Rav Jecheskel Abramsky wurde aufgrund eines „schweren Vergehens“ nach Sibirien geschickt: er lernte und lehrte Tora zu der Zeit, als Bolschewiken das Land regierten. Das Urteil wurde gefällt und seine Strafe war, einige Jahre in Sibirien zu verbringen. Es ist bekannt, dass nur wenige der Zwangsarbeiter wieder lebendig aus Sibirien zurückkamen. Die meisten starben durch die schreckliche Kälte, die dort herrschte.
Reb Jecheskel erzählte mir: „Am ersten Morgen, nachdem ich dort angekommen war, wurde uns befohlen, unsere Schuhe und Socken auszuziehen und uns draußen im Schnee in einer Reihe aufzustellen. Es herrschte draußen eine schreckliche Kälte: Minus fünfzig Grad Celsius! Und dann wurde uns gesagt, dass wir nun eine Strecke von drei Kilometern im Schnee rennen müssen. Und so standen wir barfuß in der Reihe und warteten auf das Zeichen des Kommandanten, dass wir mit dem Rennen beginnen sollen.“
Reb Jecheskel lebte auf einer sehr hohen Stufe in der Emuna (Glauben) und hatte ständig G-tt vor seinen Augen. Er sprach deshalb auch immer persönlich und direkt mit G-tt: „Tatte! Vater!“
„Während diesen Minuten, als ich zum ersten Mal derart der Kälte ausgesetzt war, sprach ich zu G-tt und sagte: „Vater im Himmel! Du hast doch in Deiner Tora gesagt, dass alles vom Himmel bestimmt wird, außer der Erkältung, wovor ein Mensch sich selbst hüten muss und kann. Es ist Dir doch bekannt, dass es hier nicht in meiner Hand liegt, mich selbst vor der Erkältung zu hüten. Deshalb bitte ich Dich, mich doch bitte auch vor der Erkältung zu schützen!“
Reb Jecheskel fragte mich dann: „Hast du gehört, Reb Scholem?“ und fuhr weiter: „Während meines ganzen Aufenthaltes in Sibirien habe ich mich kein einziges Mal erkältet!“
Dann erzählte er noch weitere Details von seinem Aufenthalt in jener Hölle.
„Ich verbrachte eine längere Zeit in Sibirien und plötzlich, an einem Erev Jom Kippur, kam ein bestimmter Kommandant auf mich zu und teilte mir mit: „Du bist frei! Du kannst gehen, wohin du willst!“ Daraufhin reichte er mir ein Zugbillet, mit dem ich in mein weit entferntes Zuhause reisen konnte.
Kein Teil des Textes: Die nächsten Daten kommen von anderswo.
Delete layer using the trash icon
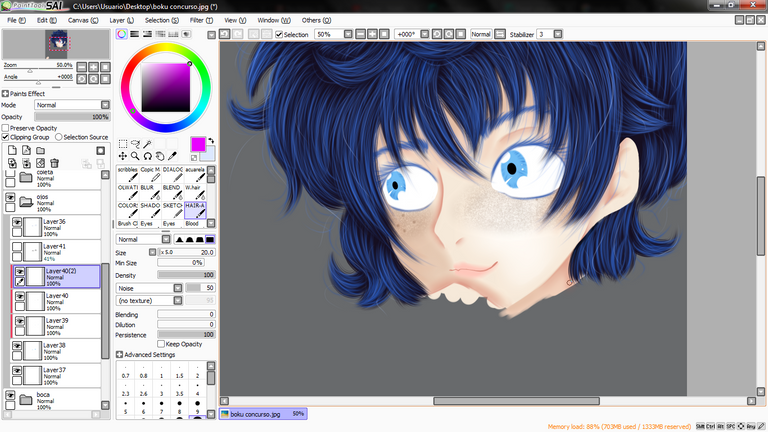The image size is (768, 432). pos(55,163)
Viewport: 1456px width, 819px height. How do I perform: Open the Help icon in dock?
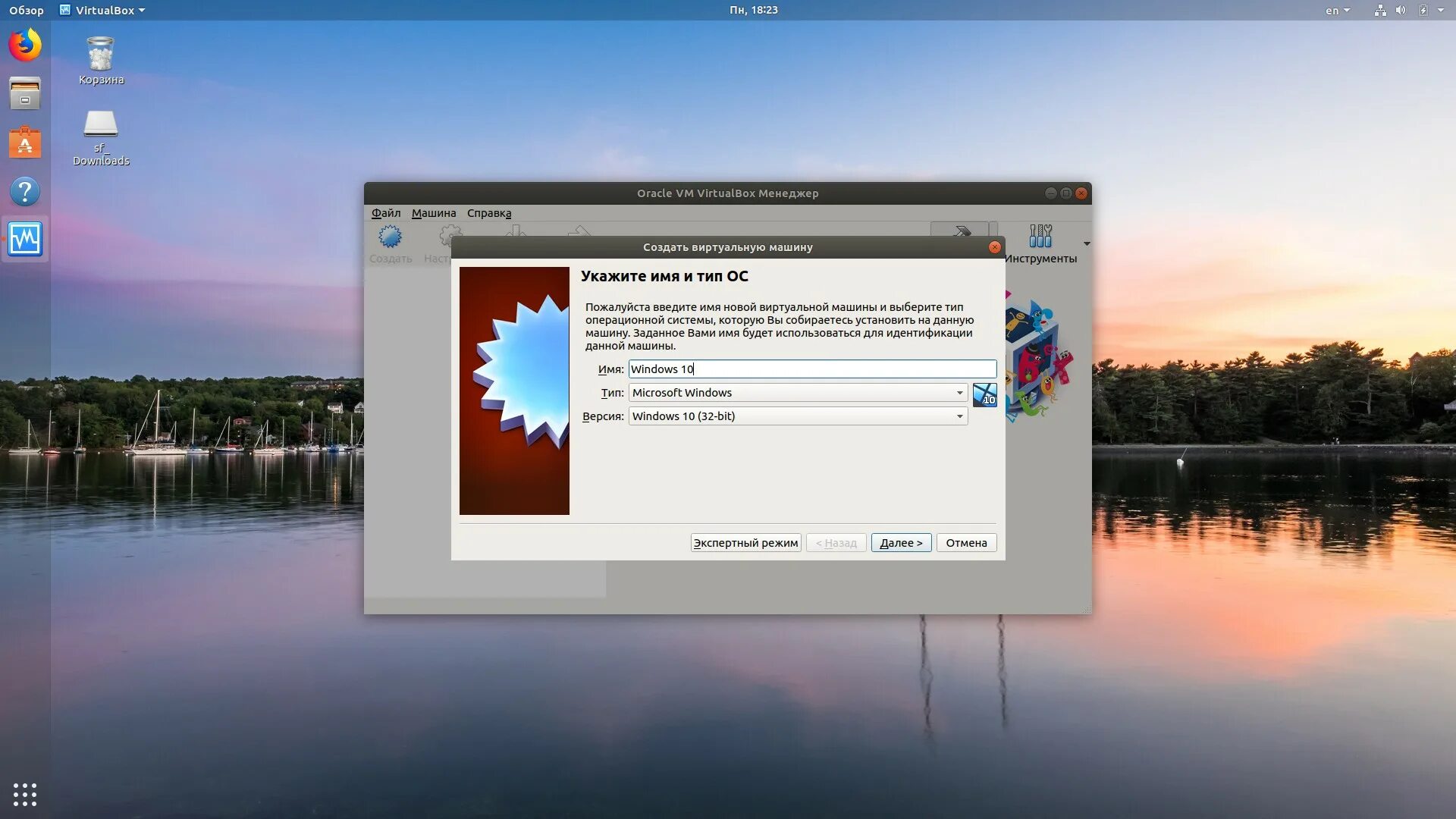click(25, 191)
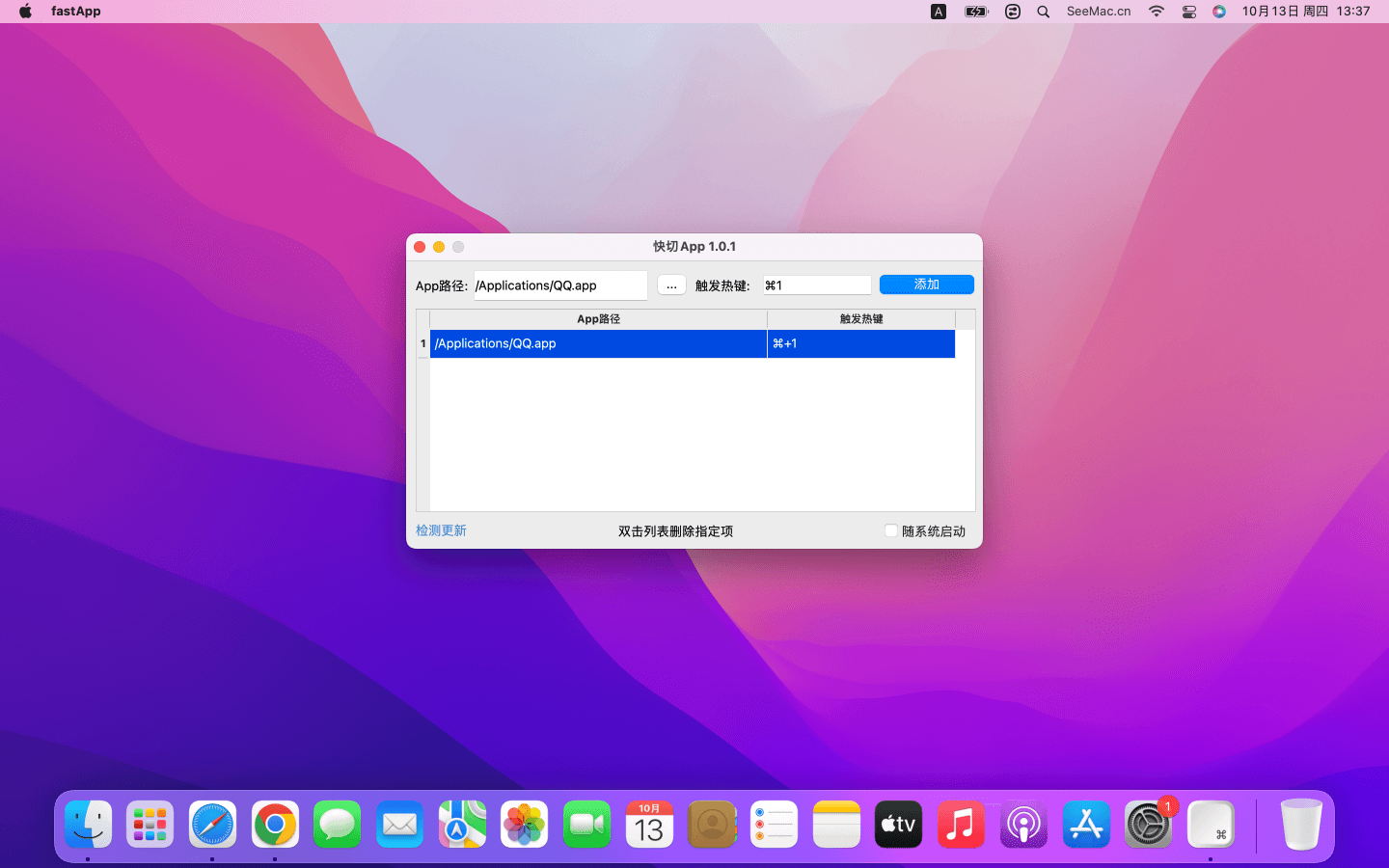Open Spotlight search in menu bar

point(1043,12)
Ich nahm meine Lumpen, die ich noch besaß – Schuhe und Socken hatte ich damals schon nicht mehr – und ging auf die Bahnstation zu, um auf den kommenden Zug zu warten.
Ich saß dort eine gewisse Zeit und wartete. Dann sah ich plötzlich von weitem, wie der oberste Offizier des Lagers auf mich zukommt. Er schaute sich um und vergewisserte sich, dass niemand ihn sehen konnte. Dann neigte er sich zu mir und flüsterte in mein Ohr: „Sind Sie der Rav?“ Er sah sich nochmals um und nachdem ich seine Frage bejahte, bat er mich, ihm meine Fahrkarte zu zeigen, die man mir soeben gegeben hatte. Ich fürchtete, dass er mir die Karte nun wegnehmen würde und mein Herz begann laut zu schlagen: „Wer weiß? Vielleicht will er mich nicht gehen lassen?“ Jedoch beschloss ich, mich nicht vor ihm zu fürchten und nahm meine Reisekarte heraus. Er schaute sie an und teilte mir mit: „Rabbi, soll ich ihnen etwas sagen? Wenn Sie mit dieser Karte reisen, werden Sie sicher nicht lebendig nachhause kommen. Denn sie gaben Ihnen eine Karte für einen Wagen, der nicht geheizt ist. Sie würden mit Sicherheit erfrieren und man würde ihren Körper aus dem Wagen werfen!“
Schrecklich, was ich hören musste! Jehudim auf der ganzen Welt unternahmen alles Mögliche und sandten Briefe und Boten an die Regierung, um den Rabbiner Abramsky aus dem Lager zu befreien. Am Ende hatten sie keine andere Wahl und mussten mich freilassen. Sie wollten mich jedoch auf eine andere Art loswerden, damit sie sagen können: „Wir haben ihn befreit, er starb aber auf seiner Rückreise.“
Der Offizier schaute sich nun ein drittes Mal um und danach holte er aus seiner Manteltasche eine andere Fahrkarte und steckte sie mir in die Hand: „Hier nehmen Sie diese Karte für einen Wagen mit Heizung. Kommen Sie gesund zuhause an!“
Dann fügte er hinzu: „Ich bin auch ein Jude! Ich bitte Sie um Verzeihung für all das Leid, das ich Ihnen zugefügt habe!“
Er war wirklich ein großer Übeltäter und hat mich sehr geplagt. Vielleicht hat er am Erev Jom Kippur Teschuva-Gedanken gehabt, denn schließlich hatte er doch ein kleines Stückchen jüdisches Herz.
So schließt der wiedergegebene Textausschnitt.